Operative special situations/developments

They are reserved for exceptional cases and are performed only in highly specialized centers and/or studies:

  • Radical trachelectomy
    • Part 1: Laparoscopy (laparoscopy), inspection of the abdominal cavity, pelvic lymphonodectomy (lymph node removal), sentinel lymphonodectomy if necessary.

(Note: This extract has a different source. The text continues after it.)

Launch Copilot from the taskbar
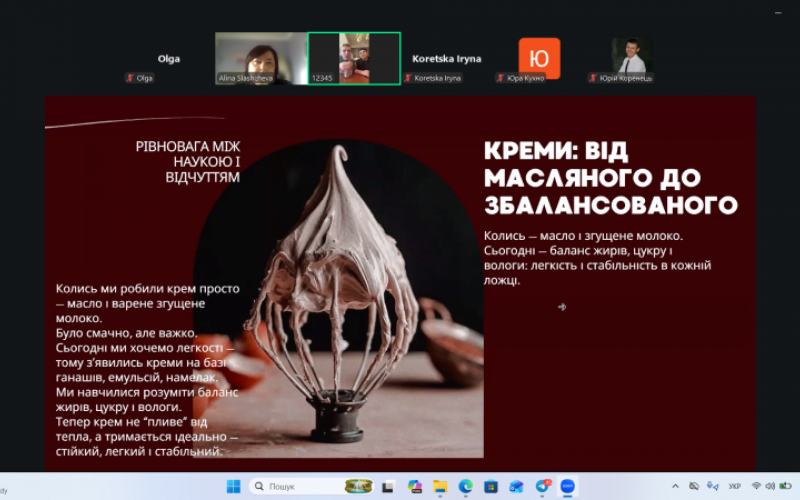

If the frozen section diagnosis is unremarkable, vaginal surgery follows.
    • Part 2: Partial resection of the cervix with the medial parametria and a vaginal cuff, preserving the internal cervix (remaining CK length 10-15 mm) and the corpus uteri (body of the uterus).
      • Prerequisites:
        • Desire to have children
        • Stage IA1 also with lymphangiosis (ingrowth of tumor cells into the lymphatic vessels).
        • Stage IA2
        • Stage IB1, tumor size ≤ 2cm
        • Tumor-free pelvic lymph nodes (N0)
        • No vascular intrusions (V0)
        • No neuroendocrine differentiation of the tumor.
      • Studies are currently underway to determine whether, in the case of inconspicuous lymph nodes in frozen section, reconization or simple trachelectomy may not be sufficient, since affected lymph nodes have virtually never been found in the removed parametria (connective tissue structures of the pelvic cavity that extend from the wall of the cervix to the urinary bladder, the os sacrum (sacral bone), and the internal lateral wall of the pelvis).
  • Total mesenteric resection (TMMR).
    • The basis is the removal of the tumor along the anatomical-embryonic developmental boundaries according to its morphogenetic origin, sparing anatomical structures that do not belong to this entity
    • Lymphonodectomy sparing the nerves.
      • Advantages: no radiotherapy with a high locoregional recurrence-free rate.
      • Low surgery-related morbidity (bes. sparing of nerve supply to bladder, rectum, residual sheath).
      • Surgery:
        • En bloc resection of the uterus with vaginal cuff and mesometrium.
        • Removal of the rectouterine subperitoneal connective tissue to the inferior hypogastric plexus
        • Pelvic/paraaortic lymphonodectomy with protection of the superior hypogastric plexus.
  • Vaginal radical surgery (Schauta-Armreich).
    • This surgical method has experienced a renaissance at some centers, particularly for tumors <4 cm, because the former shortcoming of no lymphonodectomy is compensated for by laparoscopic pelvic and para-aortic lymph node removal.
  • Laparoscopic total radical hysterectomy (LRH).
  • Laparoscopic mesenteric resection

Further notes

  • LACC (Laparoscopic Approach to Cervical Cancer) study: minimally invasive radical hysterectomy achieves worse results than traditional open surgery for early-stage cervical cancer (up to FIGO IIA). 91.1% of patients were stage IB1, meaning the tumor was smaller than 4 cm and lymph node involvement was not evident; Significant differences were:
    • Disease-free survival at 4.5 years: 86.0% after minimally invasive surgery versus 96.5% after open surgery (without recurrence)
    • 3-year overall survival: 93.8 versus 99.0% = hazard ratio of 6.0 (1.77 to 20.30) for premature death
    • Aside: most recurrences had occurred at 14 of the 33 hospitals.
  • Early cervical cancer (up to stage IIB): to assess tumor aggressiveness and adjust therapeutic approach accordingly, bilateral sentinel node biopsy (bilateral sentinel lymph node tissue sampling) could be a safe alternative to systematic pelvic lymphadenectomy (removal of pelvic lymph nodes): disease-free and disease-specific survival did not differ significantly between the two groups.